Rayless shaggy fleabane, rayless daisy
The Great Basin and some adjacent areas; east into Colorado and New Mexico
Between 1 and 7 inches; sometimes taller
Sagebrush, scrubland, woodland; 4,000 to 9,500 feet
Narrowly oblanceolate or spatulate, up to 3 inches long and less than a quarter of an inch wide
April to September
Flowerheads of erigeron aphanactis are unusual in that they have no ray petals, hence the dominant color is yellow of the central florets rather than the usual white or purple of the rays - even though these tubular yellow structures are in fact ray florets, and are pistillate, lacking stamens. They number between 30 and 45, forming a bright disc around half an inch in diameter. Florets have a covering of short hairs. The phyllaries are in two or three rows, covered by longer, coarser hairs, which are slightly glandular. The stems are topped by between one and four flowerheads.
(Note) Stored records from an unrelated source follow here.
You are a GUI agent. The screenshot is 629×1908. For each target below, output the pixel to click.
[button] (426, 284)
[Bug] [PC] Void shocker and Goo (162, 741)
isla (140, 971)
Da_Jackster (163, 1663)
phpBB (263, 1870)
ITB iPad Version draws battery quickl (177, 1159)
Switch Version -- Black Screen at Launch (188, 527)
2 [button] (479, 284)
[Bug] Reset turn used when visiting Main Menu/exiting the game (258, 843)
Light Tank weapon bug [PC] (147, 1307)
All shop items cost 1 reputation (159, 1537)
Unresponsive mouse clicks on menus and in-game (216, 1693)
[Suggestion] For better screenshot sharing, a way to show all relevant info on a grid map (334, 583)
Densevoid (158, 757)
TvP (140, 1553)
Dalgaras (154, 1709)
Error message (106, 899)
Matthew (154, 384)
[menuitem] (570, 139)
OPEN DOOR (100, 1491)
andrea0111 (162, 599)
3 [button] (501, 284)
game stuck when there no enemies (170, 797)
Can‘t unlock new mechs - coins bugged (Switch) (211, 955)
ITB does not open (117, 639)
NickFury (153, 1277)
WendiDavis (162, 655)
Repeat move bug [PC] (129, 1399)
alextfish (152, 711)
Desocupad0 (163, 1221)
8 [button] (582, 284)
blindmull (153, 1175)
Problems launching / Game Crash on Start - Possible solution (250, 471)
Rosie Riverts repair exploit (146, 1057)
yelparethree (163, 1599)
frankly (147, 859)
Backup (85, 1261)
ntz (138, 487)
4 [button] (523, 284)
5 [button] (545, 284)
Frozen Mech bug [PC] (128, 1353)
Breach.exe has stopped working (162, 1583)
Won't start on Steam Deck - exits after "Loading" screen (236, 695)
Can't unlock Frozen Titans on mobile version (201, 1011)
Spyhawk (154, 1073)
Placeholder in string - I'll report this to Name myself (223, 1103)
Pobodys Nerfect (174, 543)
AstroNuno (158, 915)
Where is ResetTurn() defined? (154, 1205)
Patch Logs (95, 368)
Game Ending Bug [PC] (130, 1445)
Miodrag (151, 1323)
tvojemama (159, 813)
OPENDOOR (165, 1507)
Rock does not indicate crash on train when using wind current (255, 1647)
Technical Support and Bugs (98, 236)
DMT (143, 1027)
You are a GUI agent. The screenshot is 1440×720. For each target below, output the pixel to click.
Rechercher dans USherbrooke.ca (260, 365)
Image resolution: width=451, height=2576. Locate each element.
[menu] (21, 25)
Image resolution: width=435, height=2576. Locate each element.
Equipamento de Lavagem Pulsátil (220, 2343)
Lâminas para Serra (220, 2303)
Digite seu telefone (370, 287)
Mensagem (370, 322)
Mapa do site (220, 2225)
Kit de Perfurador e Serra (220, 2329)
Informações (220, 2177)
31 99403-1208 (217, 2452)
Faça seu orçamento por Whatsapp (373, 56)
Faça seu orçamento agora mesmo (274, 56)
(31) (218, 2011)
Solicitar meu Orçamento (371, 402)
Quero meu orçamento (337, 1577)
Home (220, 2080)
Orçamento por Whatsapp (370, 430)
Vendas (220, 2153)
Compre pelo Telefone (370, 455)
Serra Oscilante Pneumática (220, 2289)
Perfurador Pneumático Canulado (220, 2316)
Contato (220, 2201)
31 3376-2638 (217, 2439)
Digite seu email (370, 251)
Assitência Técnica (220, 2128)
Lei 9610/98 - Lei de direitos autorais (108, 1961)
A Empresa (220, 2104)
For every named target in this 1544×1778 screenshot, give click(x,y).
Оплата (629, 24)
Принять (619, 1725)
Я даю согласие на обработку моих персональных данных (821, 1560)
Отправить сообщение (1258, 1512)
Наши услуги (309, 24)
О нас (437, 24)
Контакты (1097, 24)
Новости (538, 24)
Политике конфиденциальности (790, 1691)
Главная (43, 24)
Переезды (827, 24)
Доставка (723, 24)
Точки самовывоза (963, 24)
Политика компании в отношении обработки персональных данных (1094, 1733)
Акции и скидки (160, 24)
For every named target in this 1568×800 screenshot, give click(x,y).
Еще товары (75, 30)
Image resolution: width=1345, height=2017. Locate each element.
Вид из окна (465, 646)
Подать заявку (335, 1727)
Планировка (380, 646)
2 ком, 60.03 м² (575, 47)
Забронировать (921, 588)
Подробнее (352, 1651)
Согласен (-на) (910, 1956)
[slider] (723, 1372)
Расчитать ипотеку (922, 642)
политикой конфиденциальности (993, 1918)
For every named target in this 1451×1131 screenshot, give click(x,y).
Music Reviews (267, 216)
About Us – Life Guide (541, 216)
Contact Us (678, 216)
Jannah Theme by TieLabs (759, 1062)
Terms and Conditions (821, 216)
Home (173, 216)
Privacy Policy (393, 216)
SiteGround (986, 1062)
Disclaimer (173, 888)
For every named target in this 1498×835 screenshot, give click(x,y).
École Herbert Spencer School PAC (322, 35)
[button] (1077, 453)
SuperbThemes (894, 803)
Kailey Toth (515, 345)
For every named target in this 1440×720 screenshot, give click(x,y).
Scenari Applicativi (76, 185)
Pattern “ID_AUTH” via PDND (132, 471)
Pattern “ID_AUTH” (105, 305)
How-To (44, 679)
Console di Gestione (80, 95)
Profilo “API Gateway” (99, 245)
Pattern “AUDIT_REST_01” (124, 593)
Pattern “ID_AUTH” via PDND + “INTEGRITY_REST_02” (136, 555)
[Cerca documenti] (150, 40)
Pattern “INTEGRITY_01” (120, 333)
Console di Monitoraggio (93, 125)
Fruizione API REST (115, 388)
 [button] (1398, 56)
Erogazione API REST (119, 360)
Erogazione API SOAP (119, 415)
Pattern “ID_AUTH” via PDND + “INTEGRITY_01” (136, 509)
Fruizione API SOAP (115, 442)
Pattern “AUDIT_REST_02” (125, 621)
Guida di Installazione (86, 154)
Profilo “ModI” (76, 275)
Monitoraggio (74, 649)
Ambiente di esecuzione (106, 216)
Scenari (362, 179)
Stems and leaves have a similar hair covering to the phyllaries, and the hairs are more obviously glandular. Stems may be erect or slightly leaning. Leaves are mostly basal, and they have entire edges.
There are two varieties of erigeron aphanactis: var aphanactis has leafy stems topped by two or three flowerheads, while var congestus has leafless stems topped by a single flowerhead, and florets that age to purple or red.